Exercise prompt:
Repeat the span of the entries below that starts at the line with "Click Margine rapporto segnale-rumore heading" and ends at the line with "Given: Activate the Fillet tool", nothing more. Skip the pictures.

Material for the task:
◇ ◇ ◇ ◇
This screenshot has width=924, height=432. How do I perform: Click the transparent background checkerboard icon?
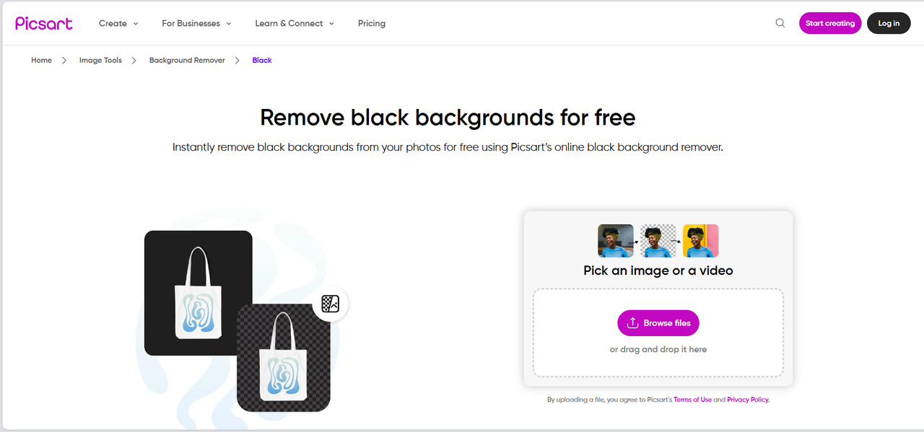pyautogui.click(x=331, y=304)
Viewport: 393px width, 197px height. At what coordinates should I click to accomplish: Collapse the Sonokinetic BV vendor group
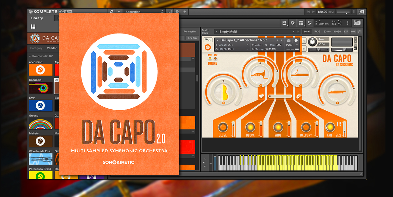point(30,56)
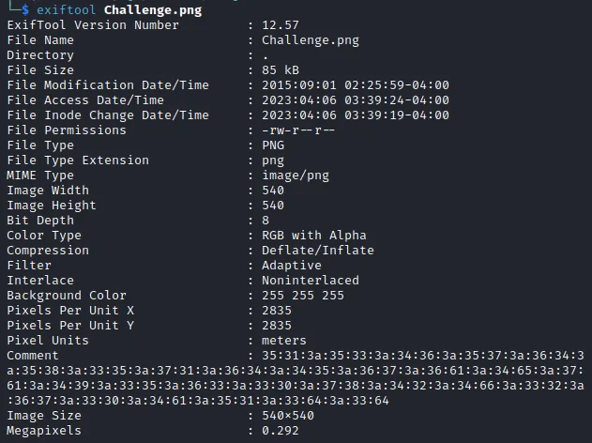Image resolution: width=592 pixels, height=443 pixels.
Task: Click the Pixel Units value meters
Action: (284, 341)
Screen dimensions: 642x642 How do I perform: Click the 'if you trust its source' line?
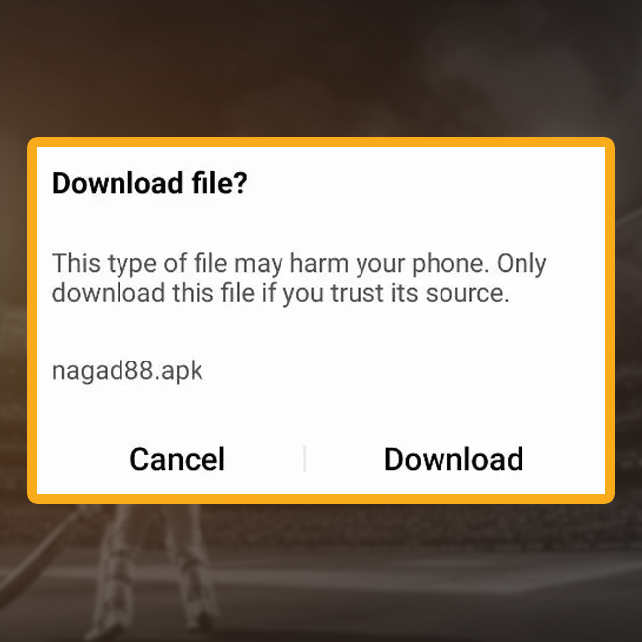tap(281, 293)
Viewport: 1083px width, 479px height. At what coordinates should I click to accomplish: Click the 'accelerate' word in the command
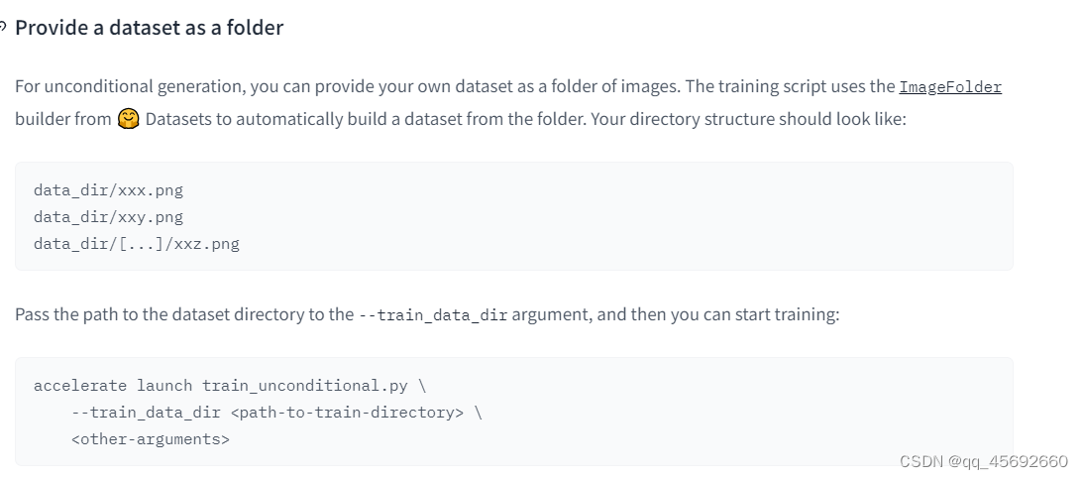point(80,386)
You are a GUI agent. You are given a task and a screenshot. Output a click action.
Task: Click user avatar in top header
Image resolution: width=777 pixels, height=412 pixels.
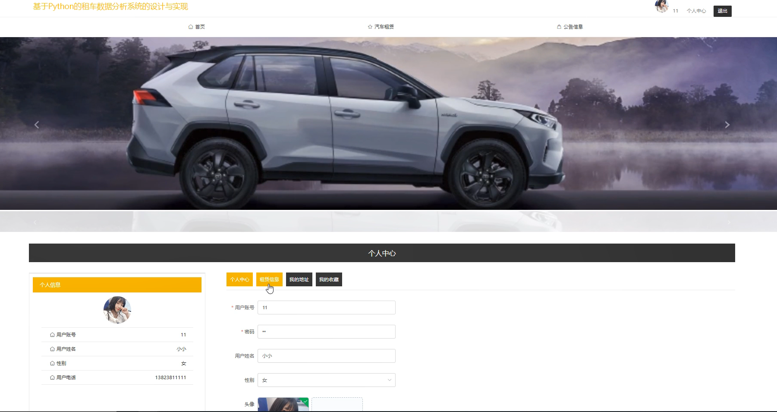pos(661,6)
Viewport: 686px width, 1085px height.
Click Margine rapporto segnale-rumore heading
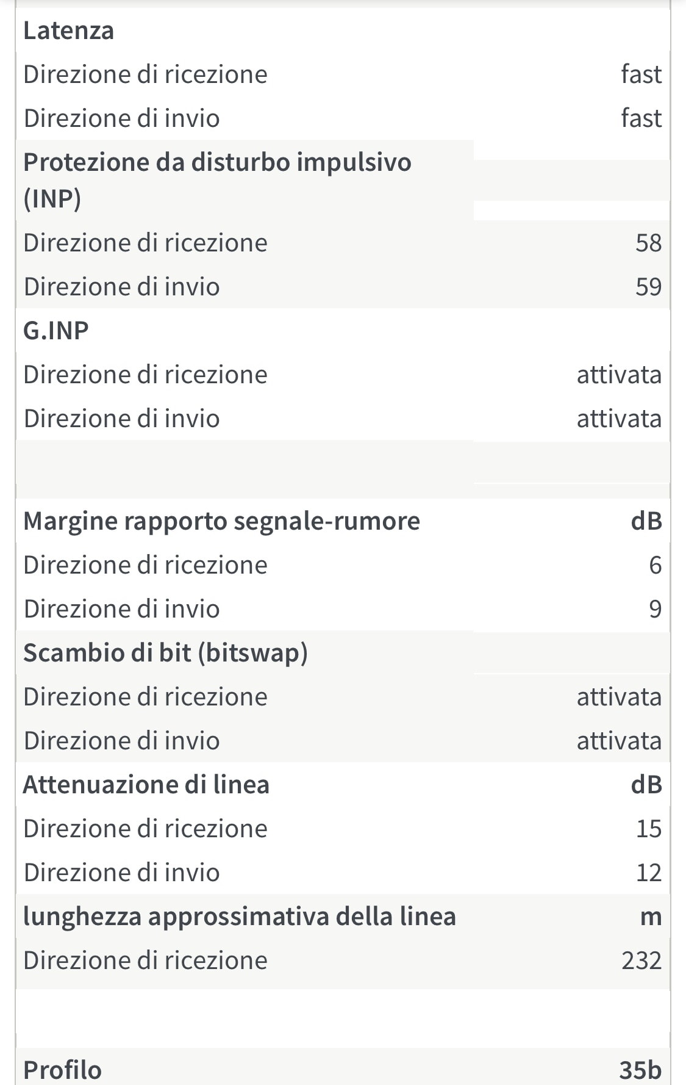pyautogui.click(x=221, y=521)
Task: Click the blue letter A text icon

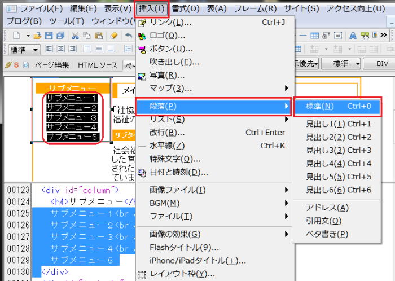Action: point(353,36)
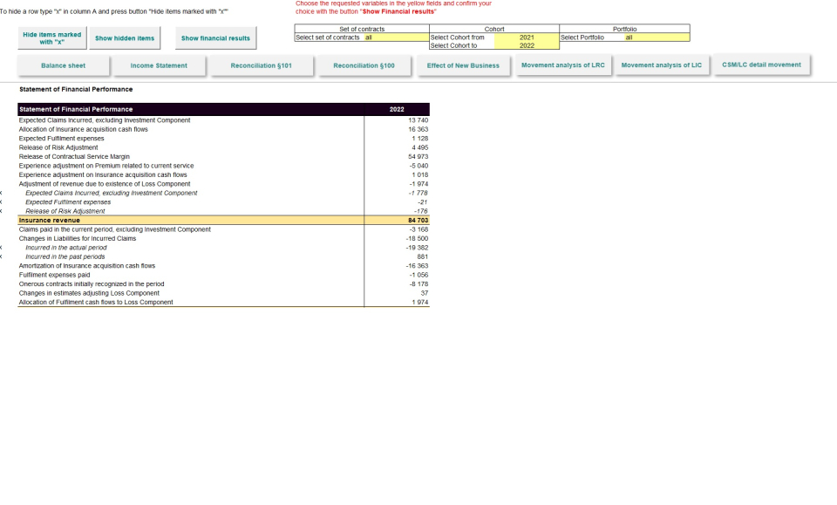Select the yellow set of contracts field
Screen dimensions: 837x505
[x=395, y=38]

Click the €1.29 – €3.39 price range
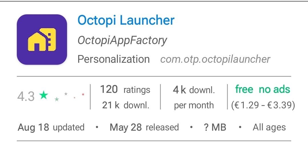(x=263, y=105)
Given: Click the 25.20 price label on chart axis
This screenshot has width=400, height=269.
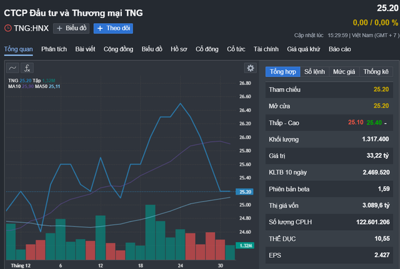Looking at the screenshot, I should pos(244,191).
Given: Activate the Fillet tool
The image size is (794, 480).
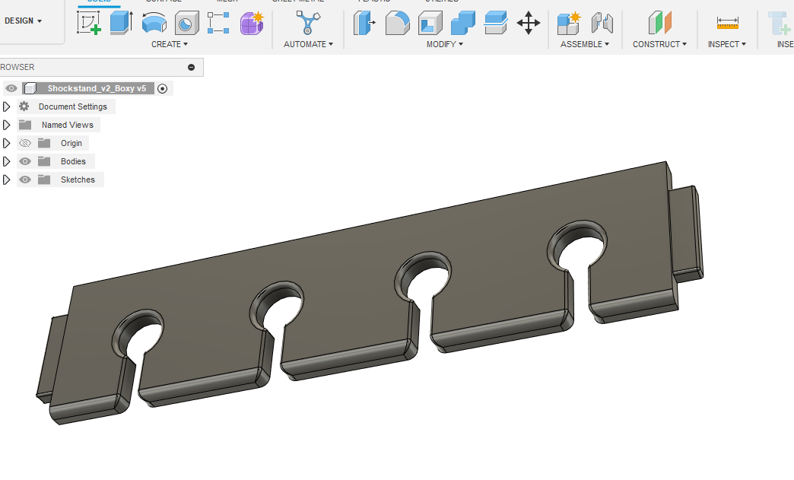Looking at the screenshot, I should point(397,23).
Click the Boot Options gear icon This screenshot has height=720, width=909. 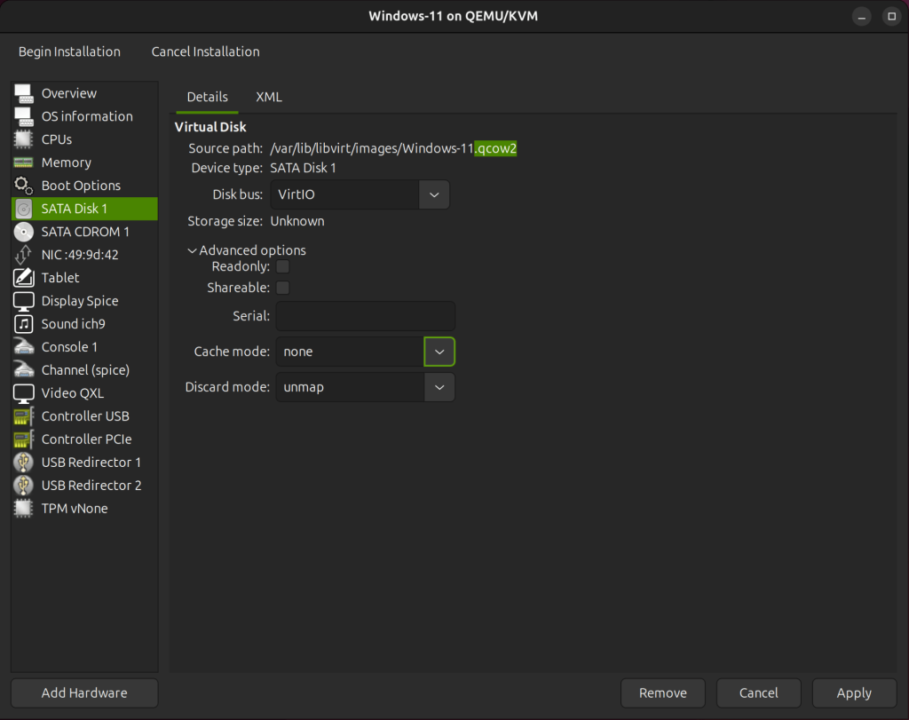coord(24,186)
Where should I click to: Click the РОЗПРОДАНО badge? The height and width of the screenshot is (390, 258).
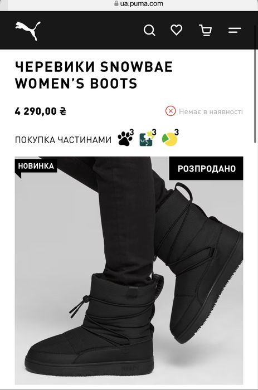pyautogui.click(x=206, y=168)
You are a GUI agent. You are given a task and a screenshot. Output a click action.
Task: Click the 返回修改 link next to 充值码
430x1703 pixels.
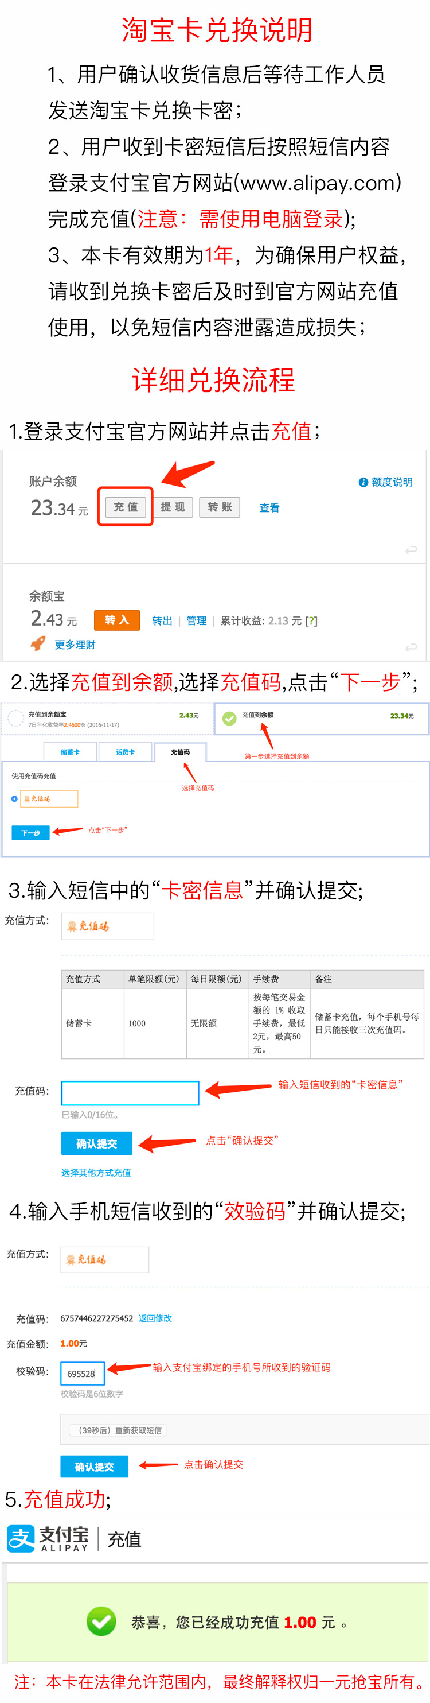click(x=155, y=1318)
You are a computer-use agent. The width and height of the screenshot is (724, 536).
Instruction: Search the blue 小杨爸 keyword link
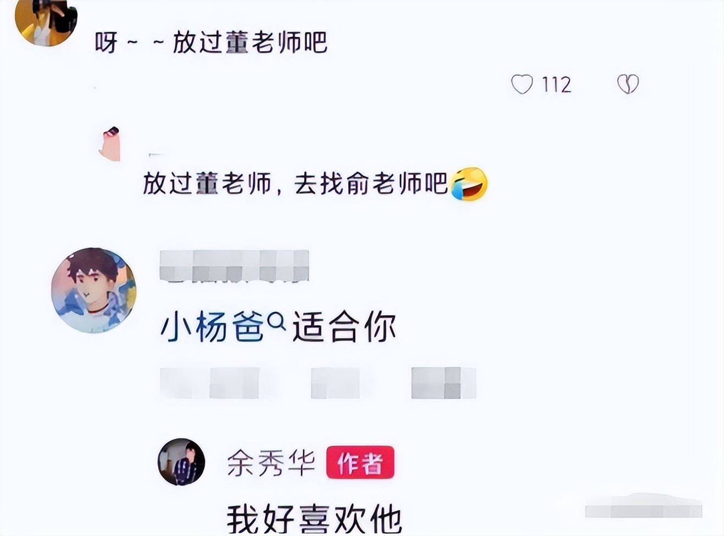pos(212,327)
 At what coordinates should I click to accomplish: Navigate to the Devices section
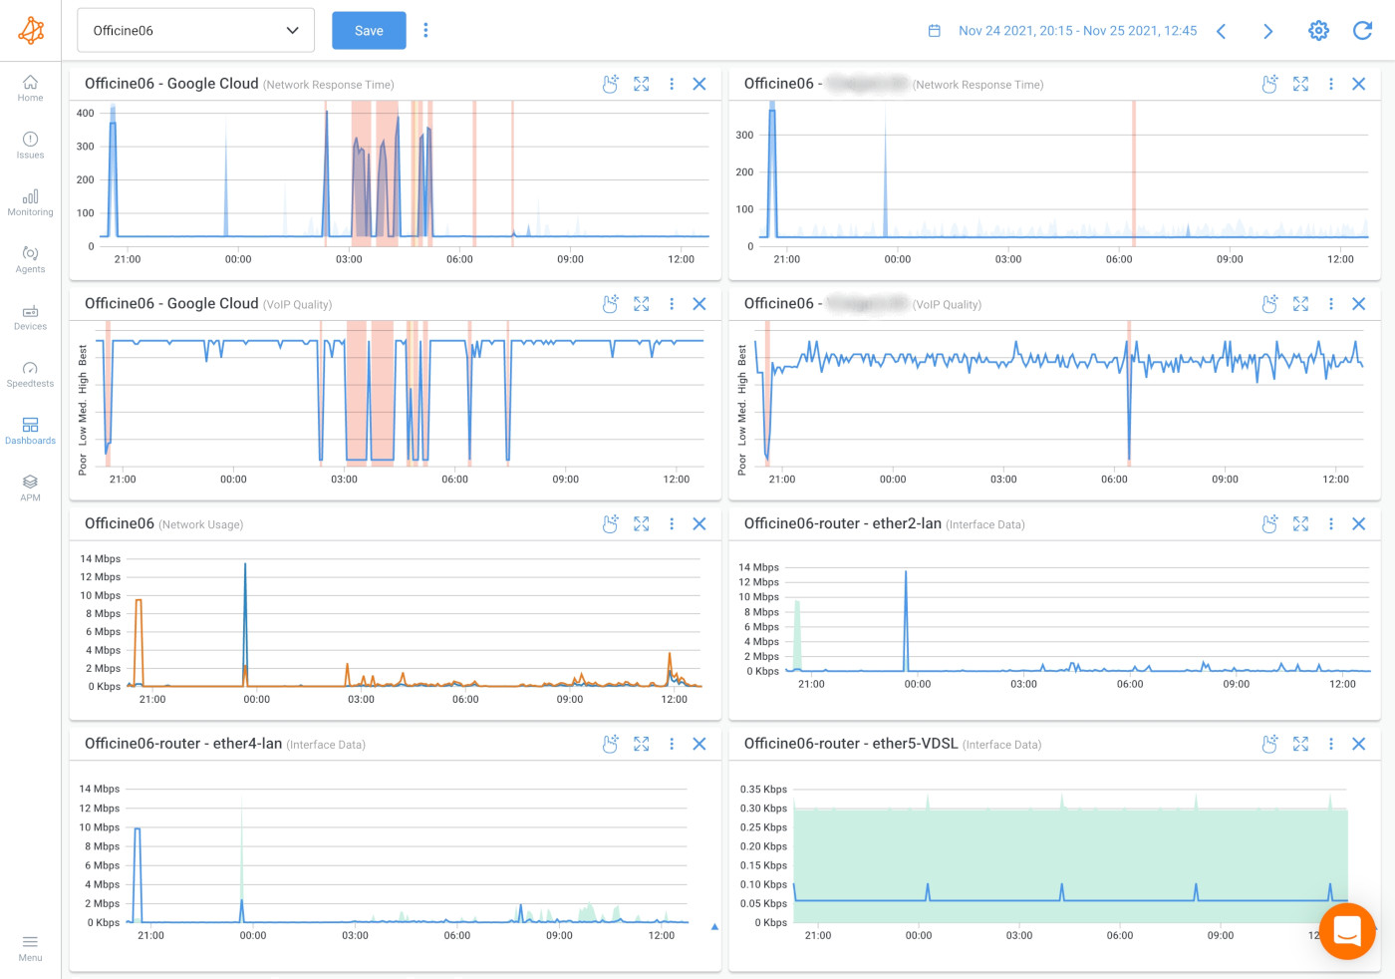[30, 318]
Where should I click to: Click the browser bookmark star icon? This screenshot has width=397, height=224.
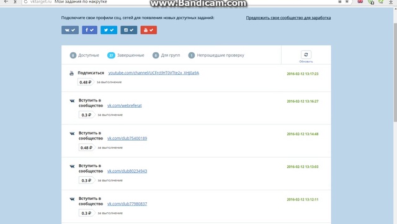coord(347,2)
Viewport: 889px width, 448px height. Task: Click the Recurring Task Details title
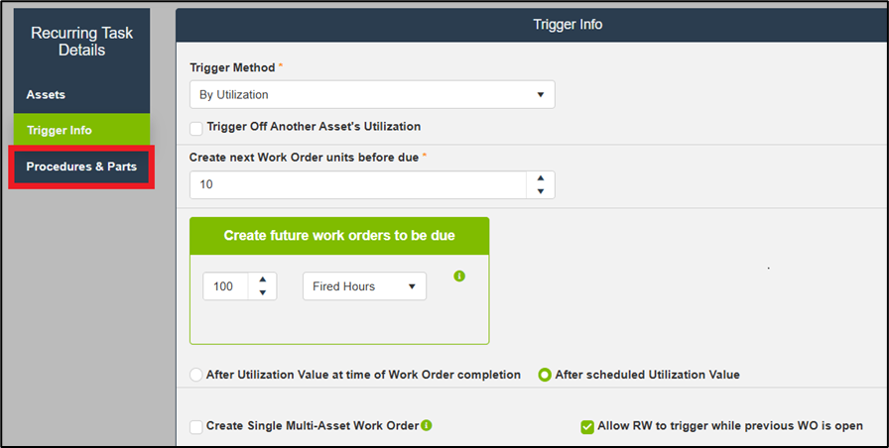click(81, 42)
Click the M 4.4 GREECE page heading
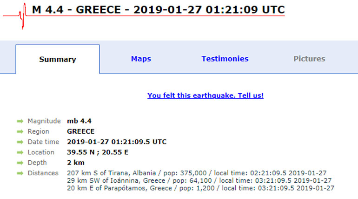This screenshot has width=358, height=199. point(158,10)
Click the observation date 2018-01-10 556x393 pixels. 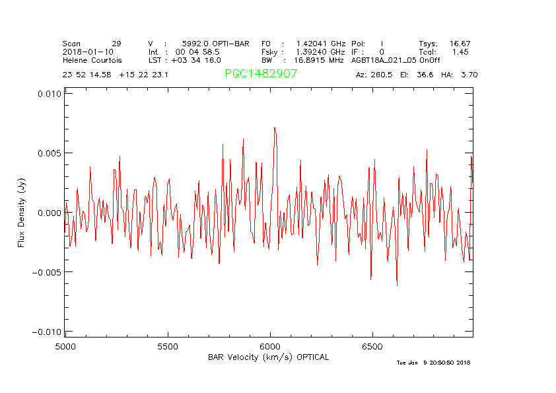pos(88,52)
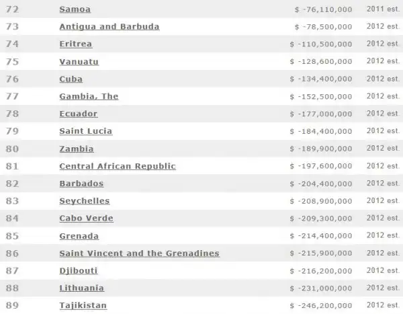
Task: Open the Cabo Verde country page
Action: (x=86, y=219)
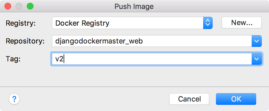This screenshot has width=269, height=111.
Task: Click empty space between help and Cancel
Action: [x=94, y=99]
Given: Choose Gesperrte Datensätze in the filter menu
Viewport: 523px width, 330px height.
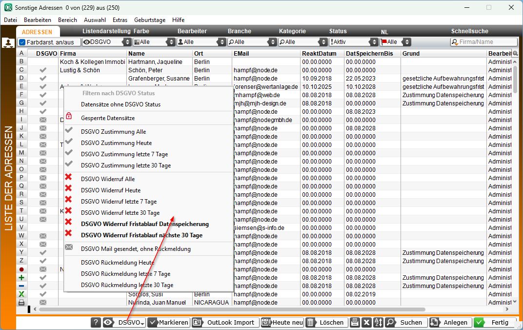Looking at the screenshot, I should tap(107, 118).
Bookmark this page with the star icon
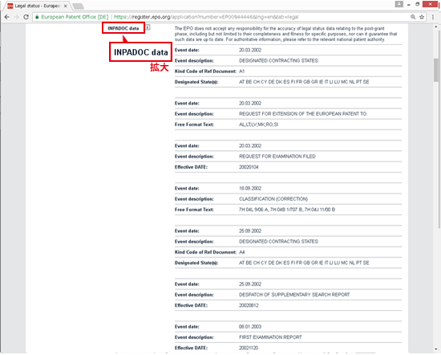441x355 pixels. (x=422, y=17)
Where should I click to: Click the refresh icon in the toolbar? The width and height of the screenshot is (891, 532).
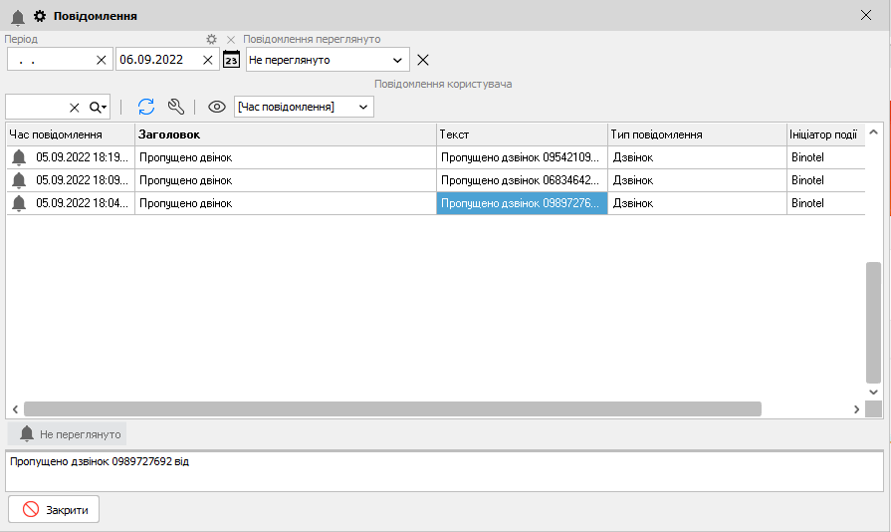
◇ ◇ ◇ ◇
Response:
Click Margine rapporto segnale-rumore heading
pyautogui.click(x=221, y=521)
Task: Click the blue letter A text icon

Action: point(353,36)
Select the yellow set of contracts field
Screen dimensions: 837x505
[x=395, y=38]

Click the €1.29 – €3.39 price range
(x=263, y=105)
Given: Click the 25.20 price label on chart axis
This screenshot has width=400, height=269.
Looking at the screenshot, I should pos(244,191).
Given: Activate the Fillet tool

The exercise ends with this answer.